Q: I am 63 years old and thinking of retirement. However, I have lost so much since August 2011. Would it be better to just pull my funds out of my 401(k) and keep the cash in a savings account at a credit union? I realize there would be taxes to pay, but what is the difference? Pay tax or lose by Wall Street!
A: You are not alone in fearing losses from your retirement account.
You may want to be sure you have a certain amount of funds that are not subject to the ups and downs of the stock market. However, also consider that, if you are in good health, you need your savings to still grow, so that it can keep pace with inflation. You could live in retirement for another 20-25 years.
Consult a financial advisor who can help guide you on the best way to protect your savings as you enter into retirement. You can find a fee-only financial advisor by going to The National Association of Personal Financial Advisors website.

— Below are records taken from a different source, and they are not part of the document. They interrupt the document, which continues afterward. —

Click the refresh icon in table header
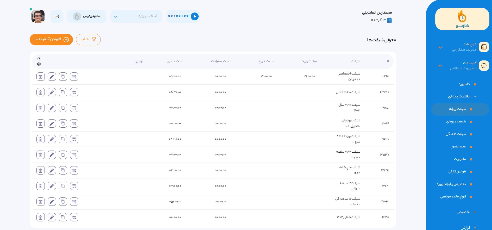 click(x=39, y=59)
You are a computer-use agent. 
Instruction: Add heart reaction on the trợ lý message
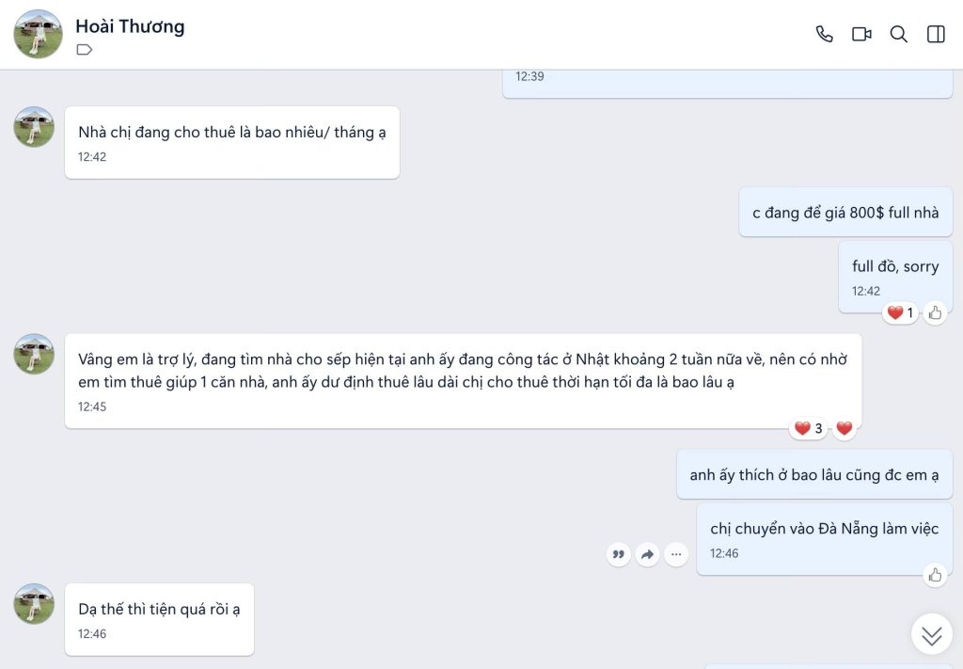[845, 428]
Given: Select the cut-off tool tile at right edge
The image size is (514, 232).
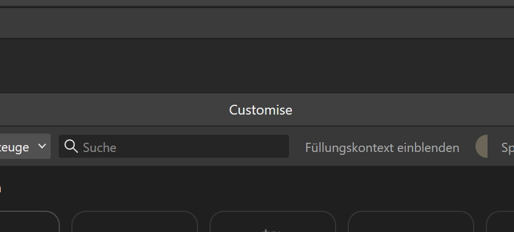Looking at the screenshot, I should point(501,223).
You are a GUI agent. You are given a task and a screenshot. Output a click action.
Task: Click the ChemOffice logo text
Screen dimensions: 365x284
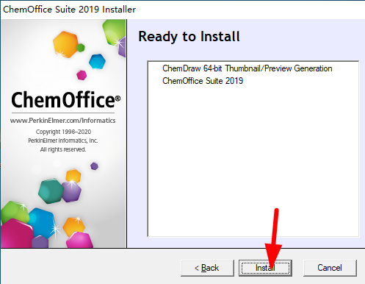click(x=65, y=100)
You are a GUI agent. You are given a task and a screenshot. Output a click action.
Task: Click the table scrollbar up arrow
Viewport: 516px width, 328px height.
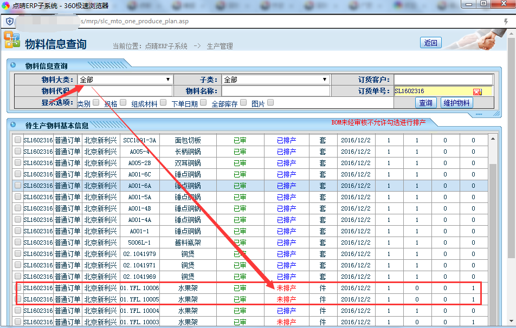[x=492, y=140]
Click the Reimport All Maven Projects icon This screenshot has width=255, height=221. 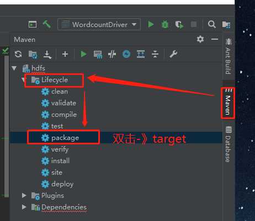point(18,54)
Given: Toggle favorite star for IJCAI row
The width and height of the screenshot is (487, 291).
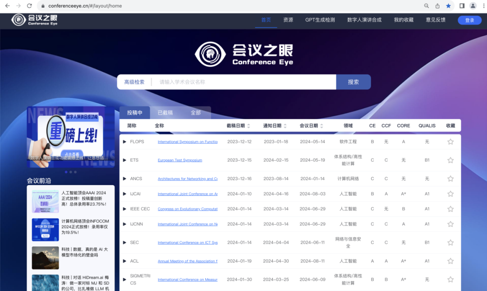Looking at the screenshot, I should tap(450, 194).
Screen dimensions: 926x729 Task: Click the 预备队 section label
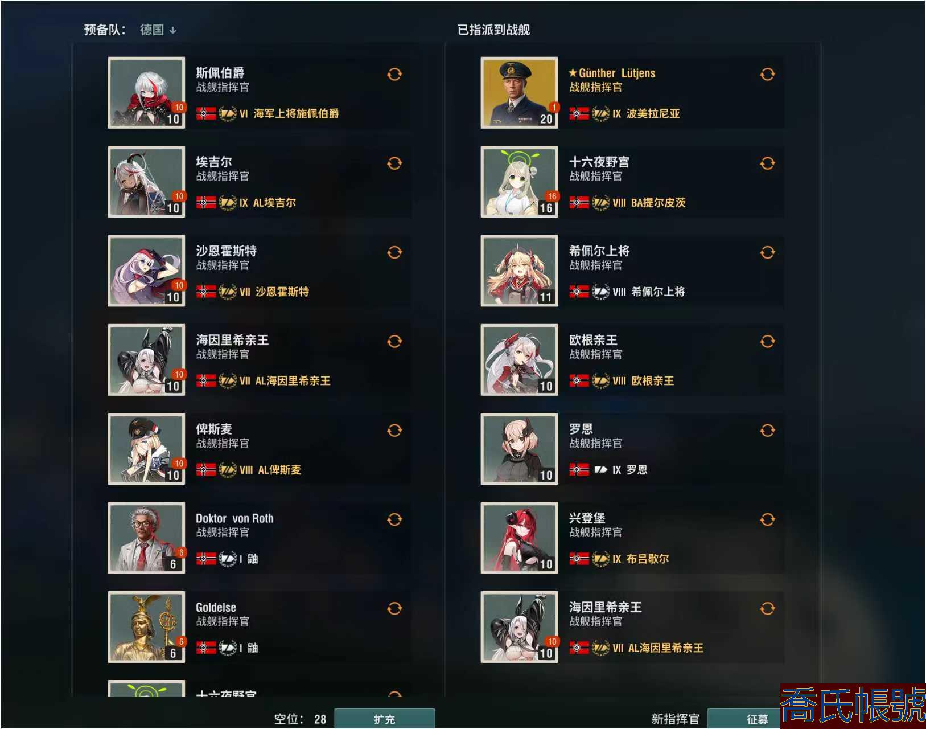[x=105, y=30]
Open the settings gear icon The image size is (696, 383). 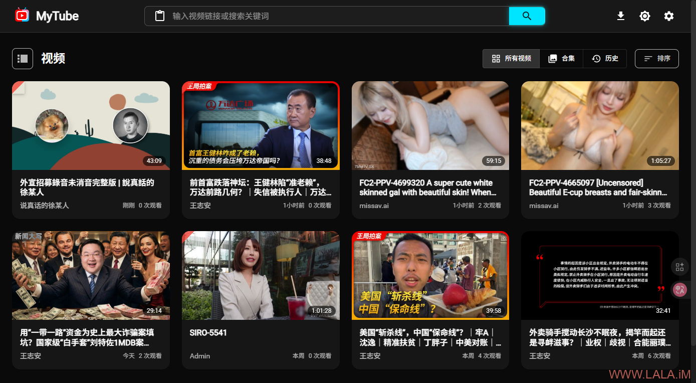click(x=668, y=16)
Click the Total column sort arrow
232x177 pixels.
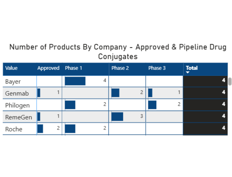pyautogui.click(x=188, y=73)
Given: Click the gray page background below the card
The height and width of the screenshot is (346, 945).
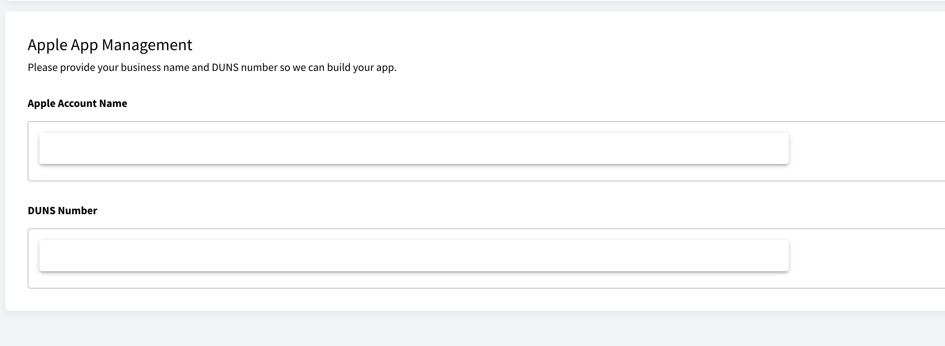Looking at the screenshot, I should point(473,329).
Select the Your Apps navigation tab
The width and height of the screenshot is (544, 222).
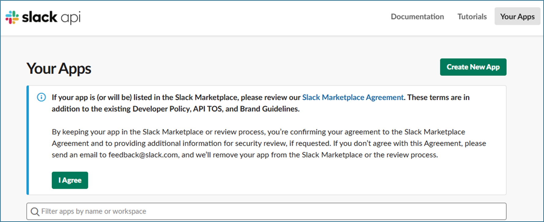point(517,17)
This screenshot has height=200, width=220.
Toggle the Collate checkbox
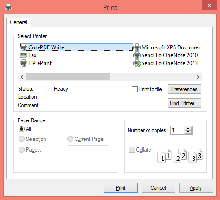click(x=132, y=150)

You might also consider putting some of your retirement savings in two types of inflation-indexed securities offered by the U.S. Treasury. They are Treasury Inflation-Protected Securities (TIPS) and I Bonds. Both of these types of securities were created for investors who want inflation protection and a guaranteed rate of return on their principal. You can buy TIPS and I Bonds from financial institutions and on the TreasuryDirect website.
With TIPS, the principal and interest payments are adjusted to compensate for changes in inflation. Interest is paid semiannually and is calculated using the adjusted principal amount.
The earnings rate on an I Bond is a combination of a fixed interest rate plus the rate of inflation. The I Bond is an accrual-type security, meaning interest is added to the bond monthly and paid when the bond is cashed. With an I Bond you can defer federal taxes on earnings for up to 30 years. The bonds are also exempt from state and local income taxes.
Also just so you know, as of January 1, 2012, paper savings bonds will no longer be sold at financial institutions.